Por: Jhon Faber Quintero Olaya
El miedo cunde en la sociedad. La sensación de riesgo por cuenta de la pandemia impedirá por largo tiempo que las personas se desprendan de los tapabocas, puesto que consideran este bien como una herramienta indispensable de seguridad. No solo en los colegios o centros de salud se conserva la indispensable mascarilla que impide el ingreso del mortal virus al cuerpo humano. La paranoia de muerte encuentra en este pequeño bien una esperanza y de cotidianidad.
La vacuna en principio generó gran reticencia social porque se trataba de una reacción científica desarrollada en corto tiempo a una grave problemática de salud pública. Amigos y familiares iban perdiendo batallas definitivas ante un diminuto virus que con facilidad vencía las defensas del cuerpo y no encontraba resistencia en una civilización que se preciaba de sus grandes desarrollos tecnológicos. La naturaleza y, sus mutaciones, nuevamente nos demostraba la fragilidad de los seres vivos y lo valiosa que es la vida.

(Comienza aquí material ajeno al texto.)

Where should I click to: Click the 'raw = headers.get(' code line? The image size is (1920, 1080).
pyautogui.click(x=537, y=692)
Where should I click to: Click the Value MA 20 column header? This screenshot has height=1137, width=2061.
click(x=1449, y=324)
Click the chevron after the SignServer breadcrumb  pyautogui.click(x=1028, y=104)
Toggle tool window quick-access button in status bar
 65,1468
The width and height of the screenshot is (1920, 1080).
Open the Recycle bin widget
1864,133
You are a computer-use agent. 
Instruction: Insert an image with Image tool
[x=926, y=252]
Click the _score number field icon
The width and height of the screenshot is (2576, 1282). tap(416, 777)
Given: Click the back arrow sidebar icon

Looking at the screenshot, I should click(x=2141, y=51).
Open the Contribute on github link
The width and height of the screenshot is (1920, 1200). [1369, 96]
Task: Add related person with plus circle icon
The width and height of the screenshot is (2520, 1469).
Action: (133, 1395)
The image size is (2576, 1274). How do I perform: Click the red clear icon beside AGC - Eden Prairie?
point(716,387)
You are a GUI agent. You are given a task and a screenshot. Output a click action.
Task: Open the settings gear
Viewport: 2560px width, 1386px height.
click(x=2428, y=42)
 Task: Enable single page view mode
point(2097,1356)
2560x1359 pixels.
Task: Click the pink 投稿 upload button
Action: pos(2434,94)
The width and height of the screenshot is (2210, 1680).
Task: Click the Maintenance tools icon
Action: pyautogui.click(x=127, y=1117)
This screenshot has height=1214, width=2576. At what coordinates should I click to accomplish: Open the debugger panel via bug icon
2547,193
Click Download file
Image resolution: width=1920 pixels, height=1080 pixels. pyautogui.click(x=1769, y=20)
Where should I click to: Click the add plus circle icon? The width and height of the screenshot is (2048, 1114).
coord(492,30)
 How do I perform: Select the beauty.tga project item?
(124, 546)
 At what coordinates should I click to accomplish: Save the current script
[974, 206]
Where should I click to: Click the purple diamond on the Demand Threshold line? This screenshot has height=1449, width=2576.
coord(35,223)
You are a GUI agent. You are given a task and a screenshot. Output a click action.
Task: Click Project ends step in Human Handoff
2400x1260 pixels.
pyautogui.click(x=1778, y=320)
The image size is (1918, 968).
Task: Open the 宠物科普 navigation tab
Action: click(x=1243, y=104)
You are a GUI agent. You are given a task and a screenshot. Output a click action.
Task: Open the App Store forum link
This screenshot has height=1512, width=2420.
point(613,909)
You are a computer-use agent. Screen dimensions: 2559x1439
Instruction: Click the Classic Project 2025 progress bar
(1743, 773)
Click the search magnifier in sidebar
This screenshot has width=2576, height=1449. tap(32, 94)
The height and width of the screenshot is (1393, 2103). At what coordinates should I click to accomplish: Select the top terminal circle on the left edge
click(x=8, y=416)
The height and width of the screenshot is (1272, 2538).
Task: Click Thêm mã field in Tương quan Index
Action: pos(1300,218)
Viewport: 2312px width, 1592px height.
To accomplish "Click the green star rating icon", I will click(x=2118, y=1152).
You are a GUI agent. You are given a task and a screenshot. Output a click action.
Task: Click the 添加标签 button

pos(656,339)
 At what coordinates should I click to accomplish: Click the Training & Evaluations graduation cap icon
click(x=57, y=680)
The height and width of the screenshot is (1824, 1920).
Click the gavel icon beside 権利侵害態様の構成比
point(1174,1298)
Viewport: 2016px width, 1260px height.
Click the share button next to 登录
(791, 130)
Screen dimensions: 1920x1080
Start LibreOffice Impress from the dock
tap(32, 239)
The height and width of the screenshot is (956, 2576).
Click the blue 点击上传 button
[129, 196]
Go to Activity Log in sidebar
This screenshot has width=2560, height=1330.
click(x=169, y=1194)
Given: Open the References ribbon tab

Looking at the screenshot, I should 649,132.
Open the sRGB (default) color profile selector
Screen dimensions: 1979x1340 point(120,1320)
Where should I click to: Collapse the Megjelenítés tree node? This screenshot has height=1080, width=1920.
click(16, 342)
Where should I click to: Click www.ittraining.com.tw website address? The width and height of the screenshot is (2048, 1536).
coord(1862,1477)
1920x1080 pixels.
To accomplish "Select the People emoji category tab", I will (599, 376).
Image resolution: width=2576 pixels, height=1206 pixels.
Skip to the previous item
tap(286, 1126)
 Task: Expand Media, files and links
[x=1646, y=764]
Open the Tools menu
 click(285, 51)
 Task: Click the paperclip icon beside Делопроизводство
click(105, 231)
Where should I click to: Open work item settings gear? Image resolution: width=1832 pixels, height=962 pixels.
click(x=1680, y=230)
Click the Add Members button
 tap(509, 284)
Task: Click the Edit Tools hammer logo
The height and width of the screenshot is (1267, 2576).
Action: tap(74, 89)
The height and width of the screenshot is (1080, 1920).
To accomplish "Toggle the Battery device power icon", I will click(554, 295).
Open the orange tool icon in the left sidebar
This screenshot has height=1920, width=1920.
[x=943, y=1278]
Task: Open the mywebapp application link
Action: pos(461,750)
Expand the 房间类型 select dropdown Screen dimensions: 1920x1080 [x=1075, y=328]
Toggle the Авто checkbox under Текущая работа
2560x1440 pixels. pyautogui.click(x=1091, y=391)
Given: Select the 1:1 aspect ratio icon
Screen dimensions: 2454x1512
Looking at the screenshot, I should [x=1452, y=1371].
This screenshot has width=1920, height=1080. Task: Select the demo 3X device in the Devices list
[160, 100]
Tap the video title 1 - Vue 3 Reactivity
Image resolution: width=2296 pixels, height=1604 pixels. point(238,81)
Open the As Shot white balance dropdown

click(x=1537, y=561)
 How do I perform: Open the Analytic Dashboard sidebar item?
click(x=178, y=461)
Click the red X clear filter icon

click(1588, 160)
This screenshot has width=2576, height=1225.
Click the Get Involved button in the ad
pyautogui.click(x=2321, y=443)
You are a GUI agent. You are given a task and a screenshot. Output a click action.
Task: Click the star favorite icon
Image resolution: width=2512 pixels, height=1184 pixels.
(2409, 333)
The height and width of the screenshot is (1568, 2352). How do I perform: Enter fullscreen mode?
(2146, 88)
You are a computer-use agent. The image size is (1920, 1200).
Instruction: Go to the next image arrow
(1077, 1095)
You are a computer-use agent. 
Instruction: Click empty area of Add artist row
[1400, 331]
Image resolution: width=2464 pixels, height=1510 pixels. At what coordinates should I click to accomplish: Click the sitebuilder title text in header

En este mismo contexto el tapabocas era un instrumento típico de médicos y personal del sector salud. Era común en los años 2019 y anteriores ver este instrumento en clínicas u hospitales, pero no en el cine o los centros comerciales. Salir a una cafetería y tener que presentar un carné para ingresar, además del inexorable antifaz fueron transformaciones que en forma vertiginosa cambiaron nuestro estilo, formas de relacionamiento y visión del mundo.
Para los poco agraciados de rostro el tapabocas fue ventaja, pero para las personas con limitaciones visuales es un verdadero tormento porque o se cumplía la Ley o se lograba contemplar el panorama. Ese es el eterno contraste de situaciones sociales o lo que se conoce como oposiciones semánticas. Ancianos y niños tenían que usar el tapabocas como cualquier prenda de vestir, incluso en los ambientes más íntimos.
Pero el tapabocas fue más allá de una norma sanitaria, como se indicó en líneas precedentes. La sociedad se acostumbró a esta mascarilla y a relacionarla como una medida de seguridad y autocuidado, cuyo desmonte va a tardar largo tiempo. Es común encontrar personas que pese a tener esquema de vacunación completo o de contar con el refuerzo aún siguen con este elemento como una prenda obligatoria al salir de casa o incluso estar en ella.
Generar pánico en una sociedad es relativamente fácil, pero ahora somos presos de este control social. El ejercicio de la libertad muchas veces es paradójicamente nuestra propia cárcel, al tiempo que poder liberar nuestros rostros del tapabocas hoy es una posibilidad. Muchos ciudadanos deciden seguir con la mascarilla por seguridad o sencillamente por rutina. La reflexión de los actos humanos se pierde muchas veces por el temor o por el automatismo de la cotidianidad.
Estamos lejos de eliminar el tapabocas de nuestras vidas, pero aún más lejos de olvidar las secuelas que ha dejado esta mortal pandemia. Esperemos que de esta lamentable historia surjan grandes aprendizajes, enfocados a la unión, la solidaridad y en general el reflejo de la mejor faceta de la humanidad. Pese a esta lentitud social es de destacar los avances en el manejo de la pandemia que hoy permiten en latitudes como la nuestra retornar a una normalidad con cambios, pero finalmente normalidad.
Adicional: La declaratoria de inexequibilidad del artículo 124 de la Ley 2159 de 2021 demuestra una vez más que el legado jurídico del actual gobierno es nefasto. Todas las reformas centrales del legislativo han encontrado un riguroso muro de constitucionalidad en nuestros jueces. Esta determinación ya la habíamos anticipado en esta columna y aún faltan las conclusiones en relación a la Ley 2094 de 2021.